Other key survey findings include:

– Consumer Directed Healthcare Plans are a source of concern for hospital administrators. Almost 80% believe they will be a significant source of additional bad debt by the end of 2010.

– Hospital executives are spending a lot of time worrying about patient collection issues. Improving patient collections was the number one priority for over 40% of executives.

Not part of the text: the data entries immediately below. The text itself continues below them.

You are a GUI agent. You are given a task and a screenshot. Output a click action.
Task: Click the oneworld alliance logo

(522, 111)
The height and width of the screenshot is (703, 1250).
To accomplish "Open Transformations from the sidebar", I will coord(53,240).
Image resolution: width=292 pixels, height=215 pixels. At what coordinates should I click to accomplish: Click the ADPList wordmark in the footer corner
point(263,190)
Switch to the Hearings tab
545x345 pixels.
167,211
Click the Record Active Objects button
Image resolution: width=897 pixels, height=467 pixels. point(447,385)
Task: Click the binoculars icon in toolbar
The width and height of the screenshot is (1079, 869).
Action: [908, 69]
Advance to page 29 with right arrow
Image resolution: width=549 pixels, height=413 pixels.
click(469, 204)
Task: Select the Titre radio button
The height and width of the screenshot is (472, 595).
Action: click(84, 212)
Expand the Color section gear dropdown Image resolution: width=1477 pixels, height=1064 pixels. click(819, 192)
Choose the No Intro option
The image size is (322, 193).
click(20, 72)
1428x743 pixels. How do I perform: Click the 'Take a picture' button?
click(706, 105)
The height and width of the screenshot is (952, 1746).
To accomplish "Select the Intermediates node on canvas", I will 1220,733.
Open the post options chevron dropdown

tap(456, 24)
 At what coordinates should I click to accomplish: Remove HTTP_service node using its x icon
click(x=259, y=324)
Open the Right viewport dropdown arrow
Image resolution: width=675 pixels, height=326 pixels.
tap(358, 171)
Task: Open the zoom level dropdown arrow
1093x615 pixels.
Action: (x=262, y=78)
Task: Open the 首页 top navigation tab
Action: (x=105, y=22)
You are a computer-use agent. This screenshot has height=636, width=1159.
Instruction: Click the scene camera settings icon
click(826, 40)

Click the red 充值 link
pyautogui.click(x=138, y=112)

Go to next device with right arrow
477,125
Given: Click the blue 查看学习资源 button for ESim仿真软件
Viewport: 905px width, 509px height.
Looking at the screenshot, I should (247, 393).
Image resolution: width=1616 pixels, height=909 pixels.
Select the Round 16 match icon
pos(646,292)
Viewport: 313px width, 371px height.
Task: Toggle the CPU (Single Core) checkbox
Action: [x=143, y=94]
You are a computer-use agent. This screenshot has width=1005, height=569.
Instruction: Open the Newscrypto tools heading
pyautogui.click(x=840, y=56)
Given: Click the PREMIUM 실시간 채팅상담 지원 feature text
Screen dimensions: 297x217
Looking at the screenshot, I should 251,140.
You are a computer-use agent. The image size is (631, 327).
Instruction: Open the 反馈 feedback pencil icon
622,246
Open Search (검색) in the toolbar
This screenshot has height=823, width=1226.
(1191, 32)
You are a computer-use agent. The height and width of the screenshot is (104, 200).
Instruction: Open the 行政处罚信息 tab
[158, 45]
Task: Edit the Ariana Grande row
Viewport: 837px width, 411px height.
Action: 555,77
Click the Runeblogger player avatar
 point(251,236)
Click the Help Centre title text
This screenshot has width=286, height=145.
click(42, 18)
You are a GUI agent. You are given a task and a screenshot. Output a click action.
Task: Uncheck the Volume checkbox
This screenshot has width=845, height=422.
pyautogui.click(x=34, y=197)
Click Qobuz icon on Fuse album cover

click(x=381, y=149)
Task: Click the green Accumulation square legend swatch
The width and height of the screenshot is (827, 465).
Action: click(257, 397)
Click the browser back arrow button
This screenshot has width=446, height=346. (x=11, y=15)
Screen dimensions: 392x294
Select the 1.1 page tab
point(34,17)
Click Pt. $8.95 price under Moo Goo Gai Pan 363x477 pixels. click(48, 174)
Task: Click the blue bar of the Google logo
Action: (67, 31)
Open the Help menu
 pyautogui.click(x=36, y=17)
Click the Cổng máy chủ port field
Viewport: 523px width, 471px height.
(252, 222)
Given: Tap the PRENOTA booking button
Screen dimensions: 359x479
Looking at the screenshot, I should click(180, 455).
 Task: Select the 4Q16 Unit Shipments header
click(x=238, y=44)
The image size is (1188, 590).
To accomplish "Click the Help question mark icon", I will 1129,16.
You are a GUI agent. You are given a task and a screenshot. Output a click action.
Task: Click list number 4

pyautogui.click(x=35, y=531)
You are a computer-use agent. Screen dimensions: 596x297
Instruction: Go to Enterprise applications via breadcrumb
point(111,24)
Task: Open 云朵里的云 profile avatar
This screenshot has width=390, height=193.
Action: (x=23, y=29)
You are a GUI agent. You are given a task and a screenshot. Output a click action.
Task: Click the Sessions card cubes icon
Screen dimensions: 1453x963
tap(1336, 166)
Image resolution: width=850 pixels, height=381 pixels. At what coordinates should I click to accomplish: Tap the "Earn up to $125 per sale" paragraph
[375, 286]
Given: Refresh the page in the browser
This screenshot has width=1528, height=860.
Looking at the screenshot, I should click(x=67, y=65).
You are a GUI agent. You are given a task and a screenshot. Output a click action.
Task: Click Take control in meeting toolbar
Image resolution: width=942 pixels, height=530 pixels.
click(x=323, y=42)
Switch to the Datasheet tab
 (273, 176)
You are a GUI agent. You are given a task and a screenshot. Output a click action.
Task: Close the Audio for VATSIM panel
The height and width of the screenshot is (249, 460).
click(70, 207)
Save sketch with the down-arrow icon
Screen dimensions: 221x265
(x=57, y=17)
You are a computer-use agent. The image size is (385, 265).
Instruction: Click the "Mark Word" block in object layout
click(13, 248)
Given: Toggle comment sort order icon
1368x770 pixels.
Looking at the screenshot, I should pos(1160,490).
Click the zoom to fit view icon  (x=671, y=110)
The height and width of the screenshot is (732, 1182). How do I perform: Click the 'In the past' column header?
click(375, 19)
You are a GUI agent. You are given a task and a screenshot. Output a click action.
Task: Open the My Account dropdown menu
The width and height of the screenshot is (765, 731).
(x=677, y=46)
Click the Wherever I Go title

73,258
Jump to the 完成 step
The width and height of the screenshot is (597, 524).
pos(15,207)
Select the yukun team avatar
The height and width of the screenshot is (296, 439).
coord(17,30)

Close to 20% have focusing on lowering bad debt as their top goal.

It is there therefore supremely important to collect well from the patients. Clinics and practices need every tool available (basic and advanced) to streamline what is otherwise a very labor-intensive task:

– Better use of on-line electronic payment tools. The latest tools can make it easy for you to accept practically any form of payment on-line and for patients to pay in a self-serve manner.

– Do not allow you credit card readers to be a bottleneck. The latest ones are inexpensive (since they are software based and hook up to a front desk PC). You should have at least two both for backup purposes and to facilitate taking payments from multiple patients at once. In addition, try and use one that converts checks to electronic payments for almost instantaneous processing of checks.

– Establish a consistent policy on whether you’ll reschedule these patients or let them see the doctor and mail in their money later. If you choose the latter route, make it easy for patients to remember their responsibility. Hand them a self-addressed envelope marked “COPAY-URGENT”.

– Use a tiered approach to patient collections and match the collection effort not with the patient balance but with the expected payment. Credit Cards use this technique through the use of credit score. They know that a $2,000 balance on a consumer with a credit score with 720 is worth more to them than a $3,000 balance on a consumer with a score of 600. You can use this approach by looking at patients past payment patterns, healthcare credit scores (there are services that provide these) and/or employment status.

– Track how well your front desk staff collects co pays and coinsurance. Reward and discipline accordingly.

Follow these steps and you can side step the bad debt train wreck.